▸ **WRITTEN TASKS**
1. In the text on fluvial fans and deltas, what most affects the sedimentary mechanism of near shore underwater fans and sublacustrine fans?
2. Pick up the text on fluvial fans and deltas right after its last sentence and keep writing.

▸ **SOURCE TEXT**
=====

By observing and investigating modern fluvial sedimentary systems, Olariu et al.^[58-59] found that typical deltas and fan deltas mainly developed in the vicinity of the base level of stable water bodies, and were significantly affected by fluctuations in the base level of lakes or seas. The diffusion of sediments is obviously controlled by the water body, and the accumulation and preservation degree of sediments depend on rise and fall of base level^[60]. Furthermore, lake fan deltas usually rely on the provenance supplied by alluvial fans, and their fan-delta plains have typical alluvial fan characteristics and weak fluvial action. Near shore underwater fans, sublacustrine fans, and other underwater fans are mainly developed below the base level of stable water bodies. In terms of sedimentary mechanism, they are obviously affected by gravity flow. The changes in accommodation space caused by base level fluctuations also exert a vital effect on the scale of various underwater fans. In contrast, modern fluvial fans can emerge in broad continental facies regions such as mountainous areas and plains. Additionally, fluvial fans can transport sediments to lakes or seas along any continental position, and can be found in many regions, from isolated inland basins unaffected by base level^{[4, 61]} to lakeshores and coasts jointly controlled by rivers and lakes (seas)^{[29, 49, 62]}. Under this mode, the fluvial fans developed in isolation in mountainous areas or on the plains are naturally different from lake fans, mainly due to their different development positions. Fluvial fans developing near lakeshores usually enter water bodies, forming fluvial fan deltas. A major difference that distinguishes fluvial fan deltas from various lake fans is that fluvial fan deltas have obvious fan areas formed by fluvial action, and small-scale deltas and fan deltas at the end of the fluvial fan. This characteristic has been observed in the Ganjiang region of Poyang Lake and the Gangcha region of Qinghai Lake in China.

=====

▸ **INFORMATION PROVIDED**
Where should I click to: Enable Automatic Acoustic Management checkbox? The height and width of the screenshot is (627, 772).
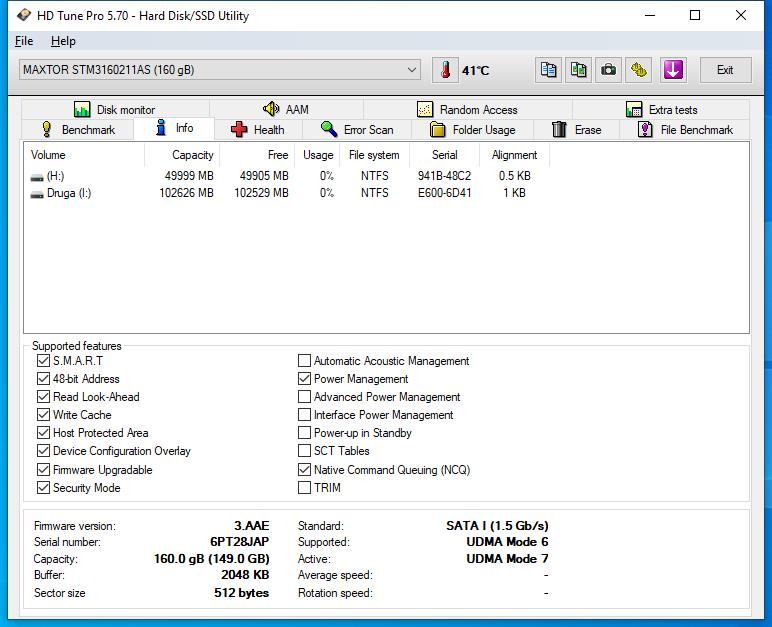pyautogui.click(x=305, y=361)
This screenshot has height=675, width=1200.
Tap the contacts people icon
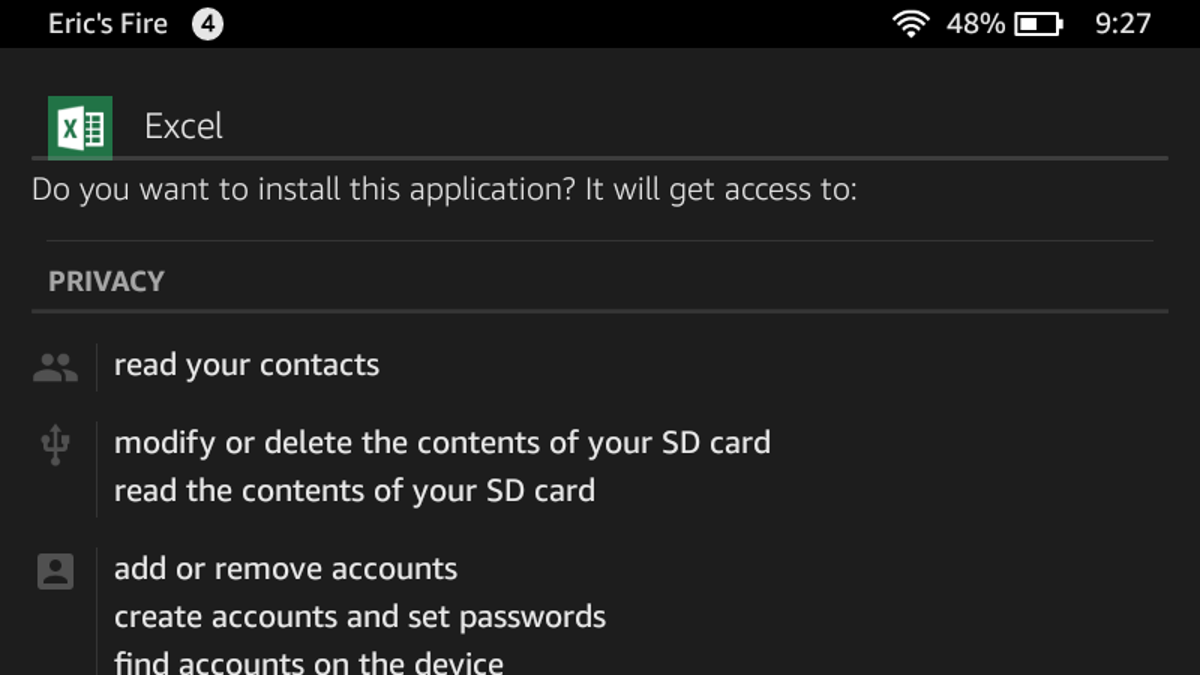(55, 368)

=====

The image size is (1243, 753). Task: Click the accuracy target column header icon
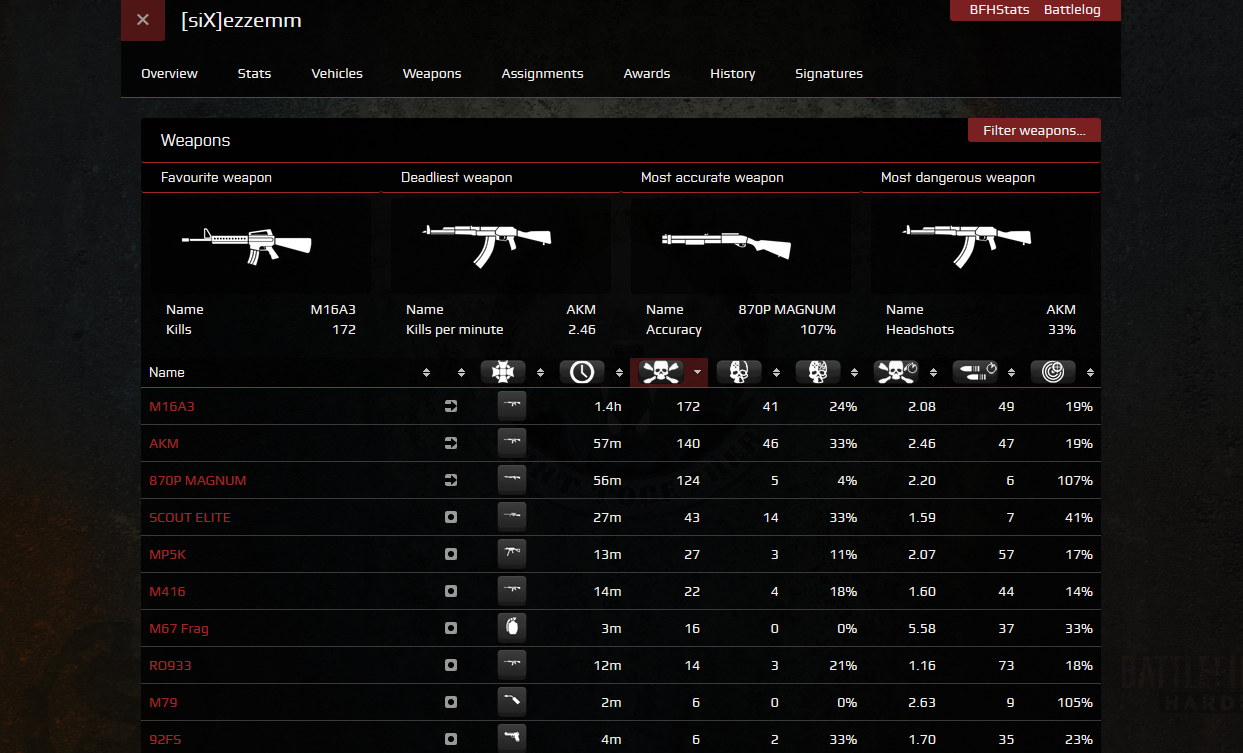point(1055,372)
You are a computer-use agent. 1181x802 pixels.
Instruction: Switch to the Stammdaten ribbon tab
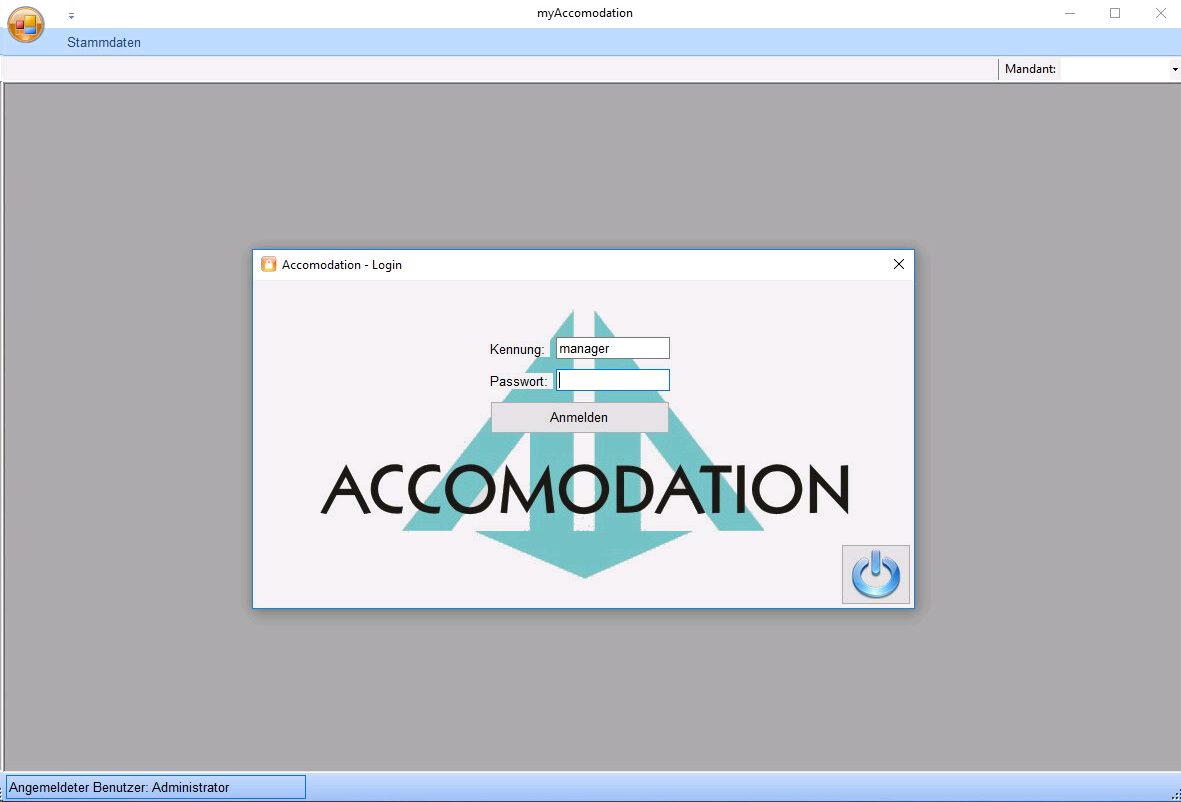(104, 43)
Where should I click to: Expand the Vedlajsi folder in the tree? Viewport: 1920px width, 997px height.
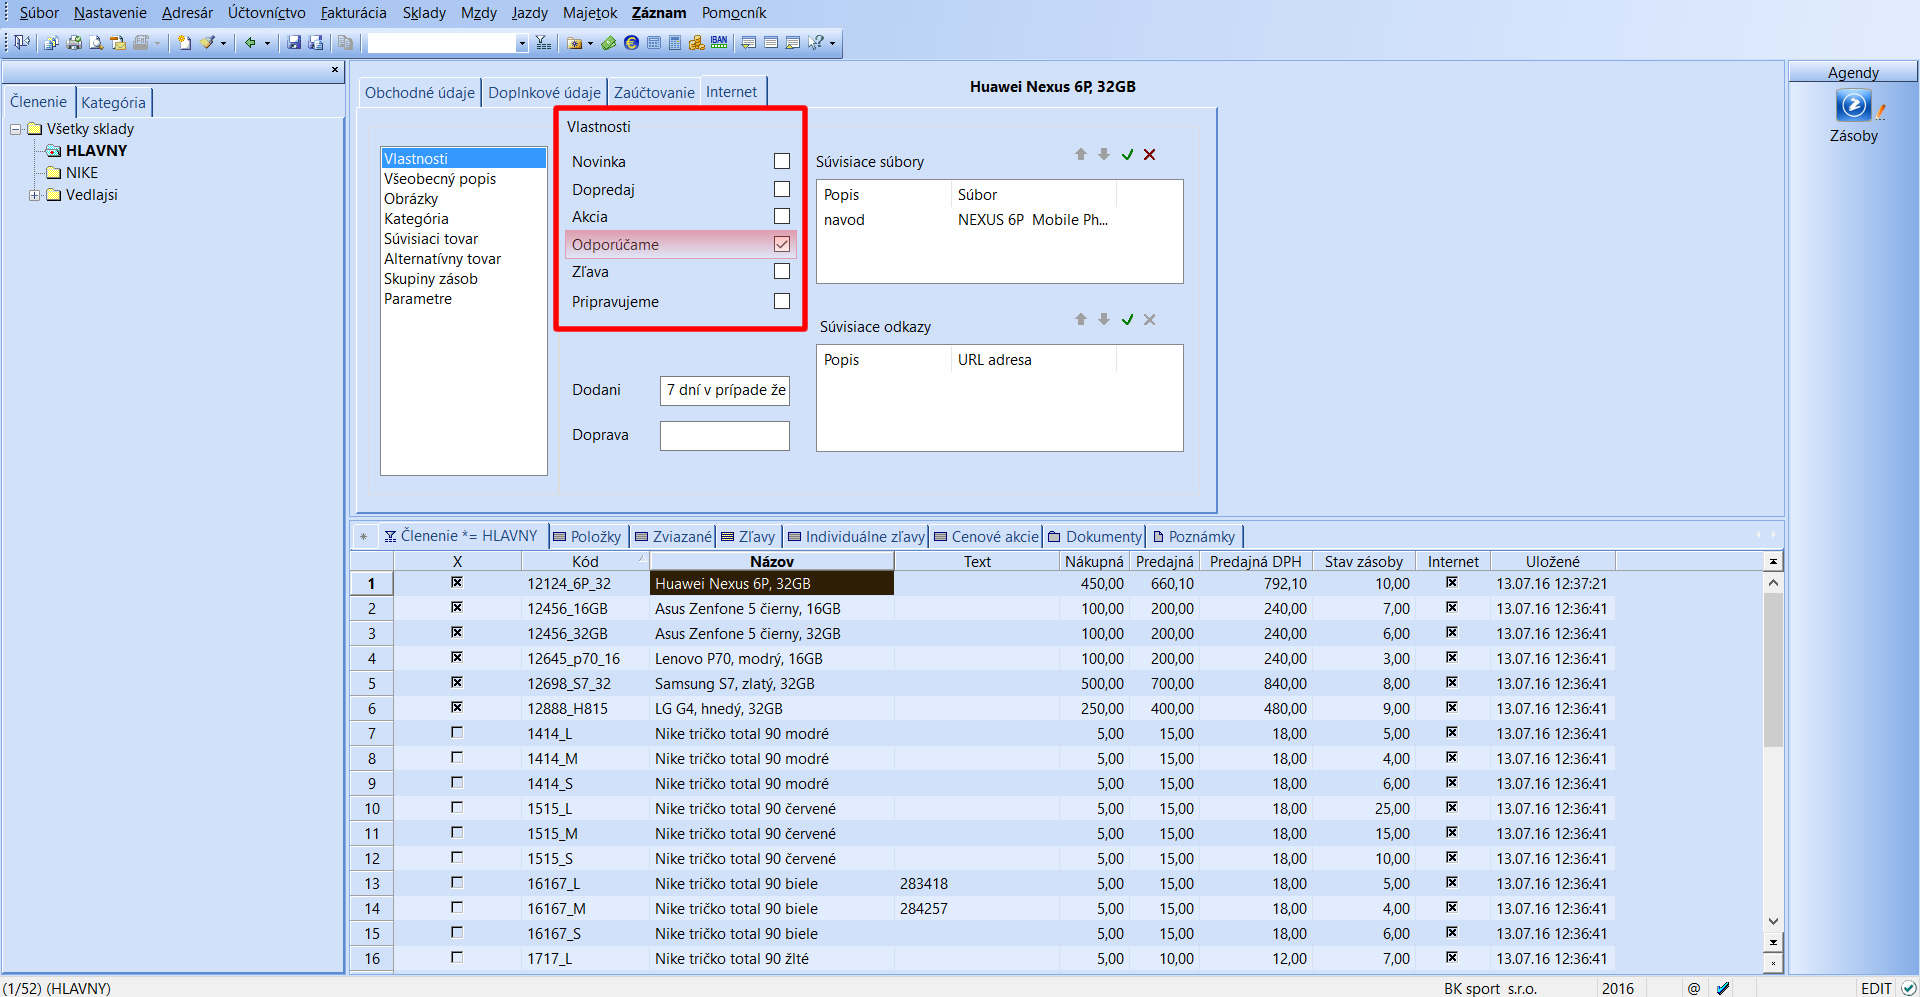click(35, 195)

=====

▸ **ANSWERS FOR THE EXERCISE**
1. Gravity flow.

2.
In brief, fluvial fans differ from lake deltas, fan deltas, and various underwater fans in the following four aspects: (1) From the perspective of development position, fluvial fans have a wider development position scope, and can be found in mountainous regions, on plains, and in the vicinity of lakes. (2) In terms of fan composition, fluvial fans are mainly affected by fluvial action, and limitedly affected by lake action. Even the fluvial fan delta has a large-scale fan formed by mainly fluvial action; under lacustrine condition, small-scale regular delta sediments would emerge at the edges of the primary fan. (3) From the perspective of control factors, fluvial fans are deposited and reworked predominantly under fluvial action, and its primary fan is either far away from the lake or prograding by a limited distance towards the lake, so it is less affected by the stable water body. (4) In terms of internal channel distribution patterns, the fluvial systems inside fluvial fans are dominated by branch channels, and are not necessarily active in the same stage; they may represent spatial-temporal migration of several wandering rivers. In comparison, the channel systems inside lake deltas and fan deltas are dominated by distributive channel networks with most distributive channels active in the same stage. In various kinds of underwater fans, gravity flow channels take the majority.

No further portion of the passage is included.